◆ Problem to work on
Copy every line of the data below word for word.

━━ Extracted information

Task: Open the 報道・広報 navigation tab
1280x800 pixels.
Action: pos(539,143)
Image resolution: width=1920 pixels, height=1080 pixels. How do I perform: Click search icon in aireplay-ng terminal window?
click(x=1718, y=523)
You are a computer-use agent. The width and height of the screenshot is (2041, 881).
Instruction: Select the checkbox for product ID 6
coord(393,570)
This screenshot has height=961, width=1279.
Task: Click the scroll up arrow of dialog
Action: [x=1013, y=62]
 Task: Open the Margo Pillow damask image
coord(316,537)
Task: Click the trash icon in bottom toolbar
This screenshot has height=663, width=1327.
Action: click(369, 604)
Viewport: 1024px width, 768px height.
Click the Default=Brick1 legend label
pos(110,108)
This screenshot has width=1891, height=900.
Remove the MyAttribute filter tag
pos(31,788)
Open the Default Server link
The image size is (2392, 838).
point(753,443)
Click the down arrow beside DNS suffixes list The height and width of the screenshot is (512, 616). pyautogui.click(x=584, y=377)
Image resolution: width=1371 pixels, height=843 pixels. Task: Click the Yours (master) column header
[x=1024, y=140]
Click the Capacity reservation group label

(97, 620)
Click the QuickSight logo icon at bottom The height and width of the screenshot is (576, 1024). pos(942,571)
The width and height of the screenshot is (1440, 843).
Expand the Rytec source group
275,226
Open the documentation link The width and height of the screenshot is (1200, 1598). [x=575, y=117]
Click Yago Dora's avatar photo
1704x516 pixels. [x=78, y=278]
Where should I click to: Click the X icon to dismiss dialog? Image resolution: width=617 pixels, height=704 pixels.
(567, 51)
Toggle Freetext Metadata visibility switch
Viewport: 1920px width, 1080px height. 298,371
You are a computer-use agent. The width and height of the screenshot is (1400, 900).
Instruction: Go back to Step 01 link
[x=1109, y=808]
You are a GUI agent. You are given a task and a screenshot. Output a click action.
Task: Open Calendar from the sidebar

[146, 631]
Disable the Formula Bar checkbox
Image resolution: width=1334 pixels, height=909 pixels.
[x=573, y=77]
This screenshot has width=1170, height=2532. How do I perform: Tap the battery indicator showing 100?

━━━━

◆ Correct output
Task: Open the 報道・広報 navigation tab
1280x800 pixels.
Action: pos(539,143)
Image resolution: width=1920 pixels, height=1080 pixels. How do I perform: Click search icon in aireplay-ng terminal window?
click(x=1718, y=523)
You are a computer-use agent. The width and height of the screenshot is (2041, 881).
Instruction: Select the checkbox for product ID 6
coord(393,570)
This screenshot has height=961, width=1279.
Task: Click the scroll up arrow of dialog
Action: [x=1013, y=62]
 Task: Open the Margo Pillow damask image
coord(316,537)
Task: Click the trash icon in bottom toolbar
This screenshot has height=663, width=1327.
Action: click(369, 604)
Viewport: 1024px width, 768px height.
Click the Default=Brick1 legend label
pos(110,108)
This screenshot has width=1891, height=900.
Remove the MyAttribute filter tag
pos(31,788)
Open the Default Server link
The image size is (2392, 838).
point(753,443)
Click the down arrow beside DNS suffixes list The height and width of the screenshot is (512, 616). pyautogui.click(x=584, y=377)
Image resolution: width=1371 pixels, height=843 pixels. Task: Click the Yours (master) column header
[x=1024, y=140]
Click the Capacity reservation group label

(97, 620)
Click the QuickSight logo icon at bottom The height and width of the screenshot is (576, 1024). pos(942,571)
The width and height of the screenshot is (1440, 843).
Expand the Rytec source group
275,226
Open the documentation link The width and height of the screenshot is (1200, 1598). [x=575, y=117]
Click Yago Dora's avatar photo
1704x516 pixels. [x=78, y=278]
Where should I click to: Click the X icon to dismiss dialog? Image resolution: width=617 pixels, height=704 pixels.
(567, 51)
Toggle Freetext Metadata visibility switch
Viewport: 1920px width, 1080px height. 298,371
You are a computer-use agent. The width and height of the screenshot is (1400, 900).
Instruction: Go back to Step 01 link
[x=1109, y=808]
You are a GUI agent. You are given a task and a screenshot. Output a click action.
Task: Open Calendar from the sidebar

[146, 631]
Disable the Formula Bar checkbox
Image resolution: width=1334 pixels, height=909 pixels.
[x=573, y=77]
This screenshot has width=1170, height=2532. How do I perform: Tap the battery indicator showing 100?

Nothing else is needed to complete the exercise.